• DOCUMENT TEXT
========================================================================
# Inlay - using software to create offset templates



## JCJCJC (May 15, 2012)

I'm posting this here since it's the sub-forum for guide bushings, and inlay requires guide bushings, hope it's the appropriate place.

I do a bit of inlay work from time to time, using the Milescraft pattern kit and the Bosch system and combinations of both. I want to make my own custom templates, and I want to use graphics software like Adobe or Jasc Paint Shop Pro to do it. I would like to start with an outline drawing, something like a small garden bird in profile view for example, and use the software to offset a line outside the outline drawing line to correspond exactly with the offset required for the router bushing and cutter combination.

Has anybody found a way to achieve this with graphics software?

Thanks

JC


----------



## Gaffboat (Mar 11, 2012)

JCJCJC said:


> I'm posting this here since it's the sub-forum for guide bushings, and inlay requires guide bushings, hope it's the appropriate place.
> 
> I do a bit of inlay work from time to time, using the Milescraft pattern kit and the Bosch system and combinations of both. I want to make my own custom templates, and I want to use graphics software like Adobe or Jasc Paint Shop Pro to do it. I would like to start with an outline drawing, something like a small garden bird in profile view for example, and use the software to offset a line outside the outline drawing line to correspond exactly with the offset required for the router bushing and cutter combination.
> 
> ...
========================================================================
• INPUT DATA
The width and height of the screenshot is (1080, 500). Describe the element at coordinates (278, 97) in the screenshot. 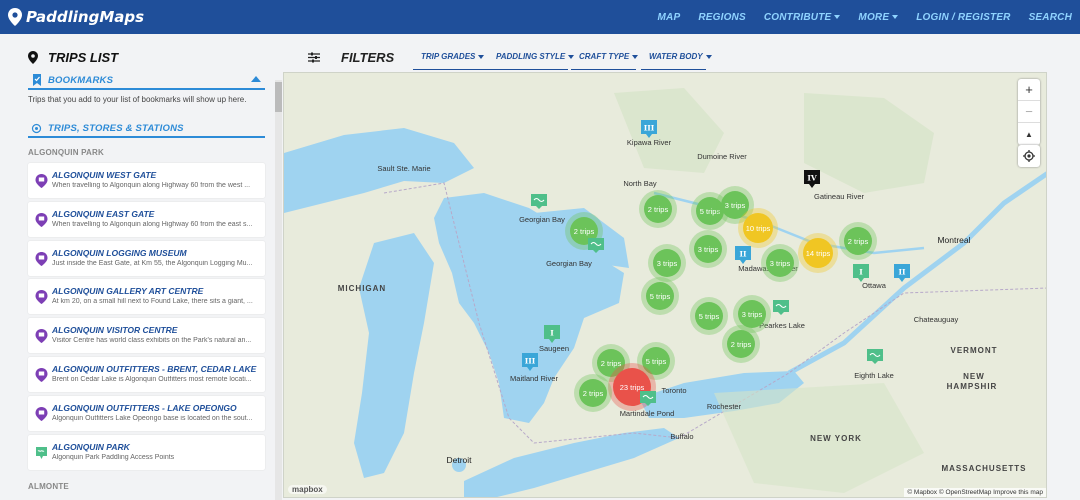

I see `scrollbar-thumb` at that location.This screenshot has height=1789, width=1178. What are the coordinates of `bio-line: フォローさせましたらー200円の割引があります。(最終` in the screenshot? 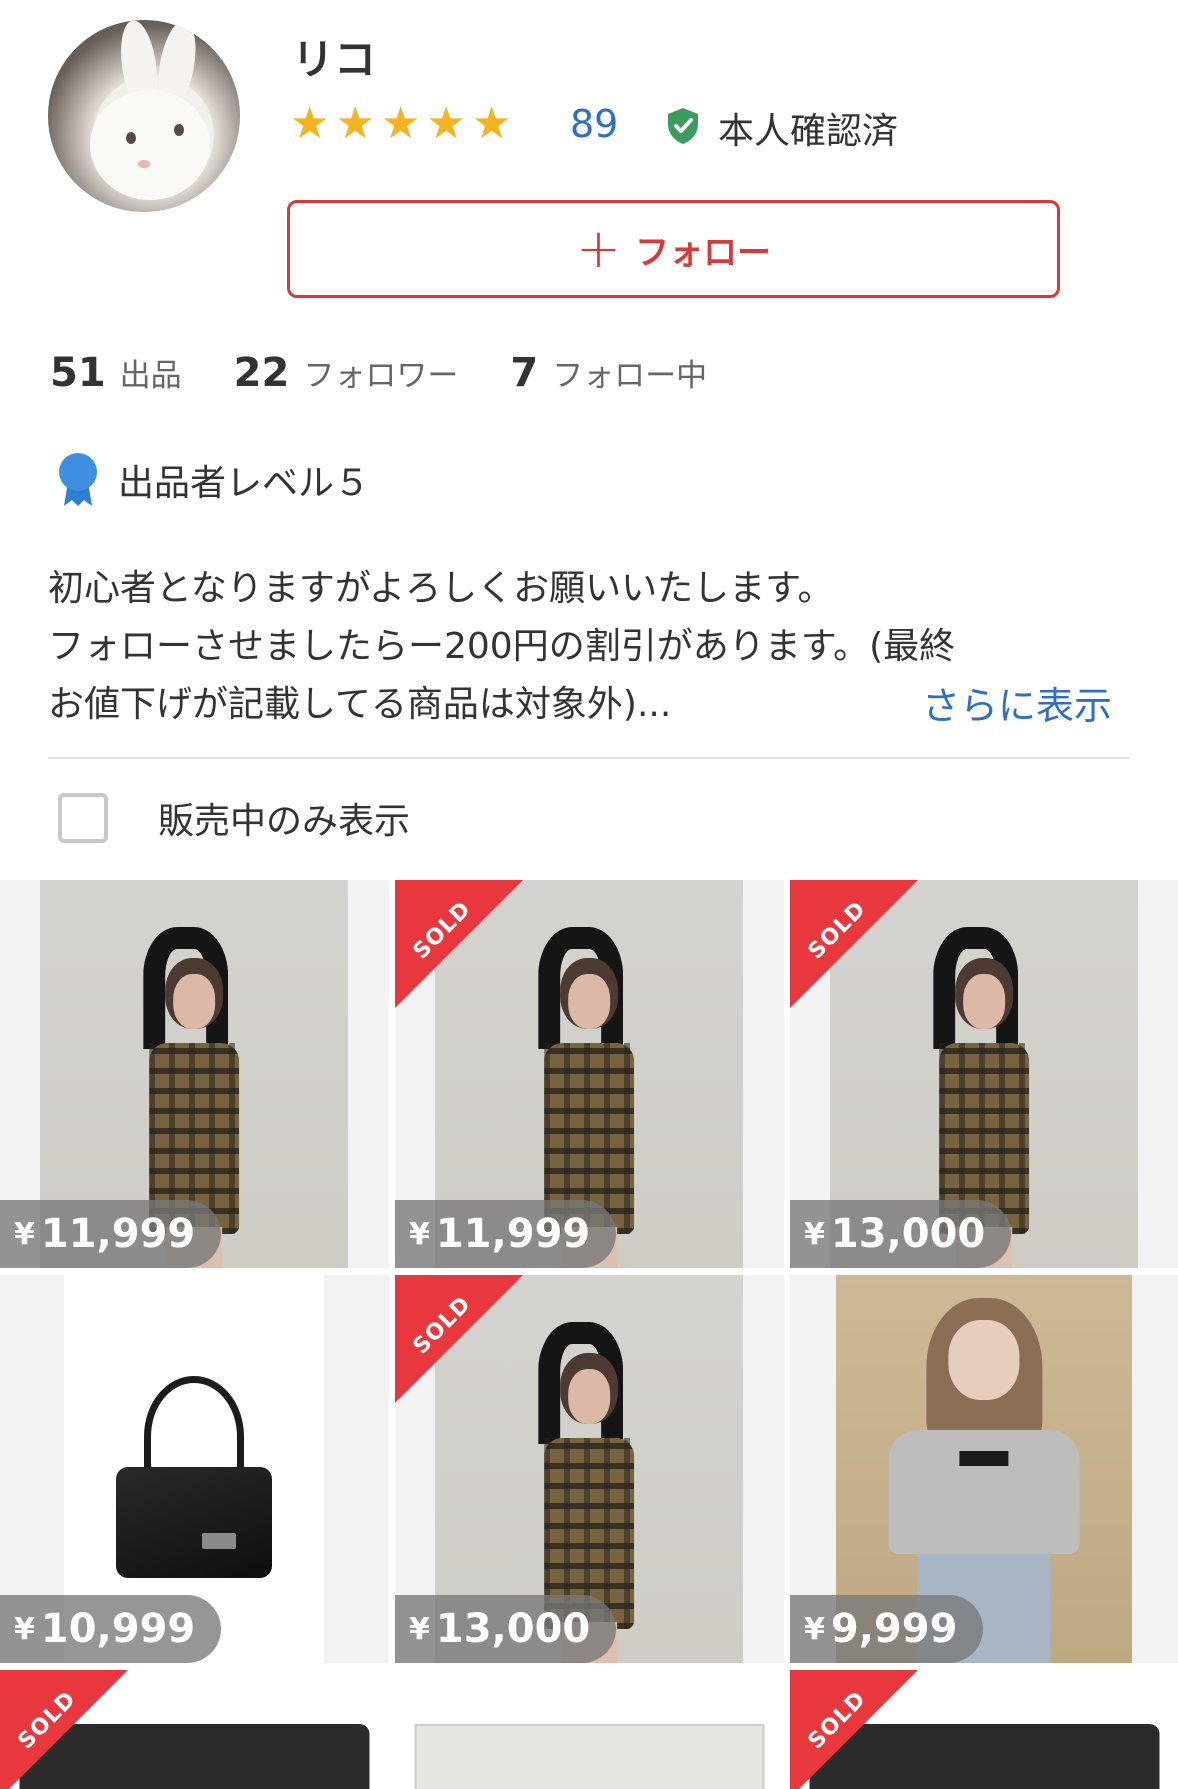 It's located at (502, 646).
========================================================================
• EXERCISES
[a] Answer these questions from the inlay template thread:
(i) Which two inlay systems does JCJCJC use?
(ii) Which graphics programs does JCJCJC name as examples?
(iii) Which user quotes JCJCJC's post?
[b] State whether each statement agrees with the inlay template thread, and quote the words that decide it:
(i) JCJCJC posted in the sub-forum for guide bushings.
(ii) JCJCJC wants the software to offset a line inside the outline drawing.
(iii) JCJCJC's example drawing shows a bird from the front.
[c] Reproduce the part of the inlay template thread that opens with the words containing "## JCJCJC (May" and closes with "with graphics software?".
The data above is separate material from the inlay template thread.

• ANSWERS IN ORDER
[a]
(i) The Milescraft pattern kit and the Bosch system.
(ii) Adobe and Jasc Paint Shop Pro.
(iii) Gaffboat.

[b]
(i) Yes: "it's the sub-forum for guide bushings"
(ii) No: "offset a line outside the outline drawing line"
(iii) No: "a small garden bird in profile view"

[c]
## JCJCJC (May 15, 2012)

I'm posting this here since it's the sub-forum for guide bushings, and inlay requires guide bushings, hope it's the appropriate place.

I do a bit of inlay work from time to time, using the Milescraft pattern kit and the Bosch system and combinations of both. I want to make my own custom templates, and I want to use graphics software like Adobe or Jasc Paint Shop Pro to do it. I would like to start with an outline drawing, something like a small garden bird in profile view for example, and use the software to offset a line outside the outline drawing line to correspond exactly with the offset required for the router bushing and cutter combination.

Has anybody found a way to achieve this with graphics software?